Linda: My website is www.lvpalmer.com.
Morgen: Is there anything else you’d like to mention?
Linda: I've collaborated with my daughter on a couple of books--S'nat Wars and Double Vision. That was a lot of fun, and we have another in the works.
Morgen: What fun.
Linda: Also, thanks for this opportunity.
Morgen: You’re very welcome, Linda, thank you for taking part.
I then invited Linda to include a synopsis of one of her books and this is of Wolf-Crazy:
Zeke Sterling, the love of Skyler Walker's life went missing over a year ago, leaving her an emotional mess. Now he's standing on her front porch with an earring and tats, still unaware that she adores him. If she dares believe his crazy story of abduction, teen gangs and werewolves, will they both be wolf crazy?

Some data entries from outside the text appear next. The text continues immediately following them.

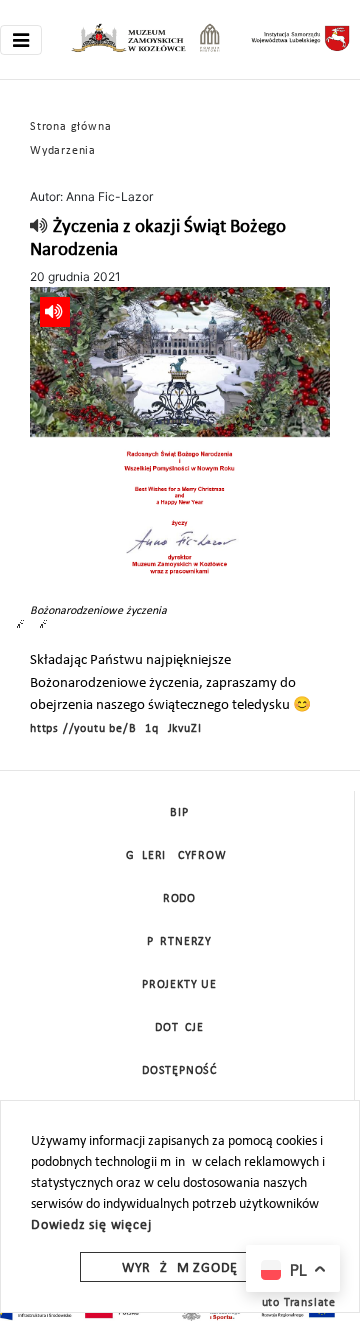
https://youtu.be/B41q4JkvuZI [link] (115, 729)
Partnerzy (179, 942)
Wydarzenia (63, 151)
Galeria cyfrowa (180, 856)
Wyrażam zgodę (180, 1268)
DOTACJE (179, 1028)
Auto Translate (295, 1303)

Linda Varner Palmer has been writing for as long as she can remember. In 1989, she sold her first romance to Silhouette Books, writing as Linda Varner. She wrote twenty more over the next ten years, with all being translated and sold worldwide. She was an RWA Rita finalist in 1993 and 1996. After taking a break, Linda is at her computer again, writing e-books as Linda Palmer. She is focusing on teen romances with a paranormal twist and is thrilled to announce sales to e-publishers Uncial Press, Sugar and Spice Press and Wild Horse Press. Linda's YA novel THE CINDERELLA SWAP won the Electronic Publishing Industry Coalition’s (EPIC) 2011 award in the YA category. Another YA novel, NIGHTMARE, INTERRUPTED, won the 2012 award. Visit her website: www.lvpalmer.com.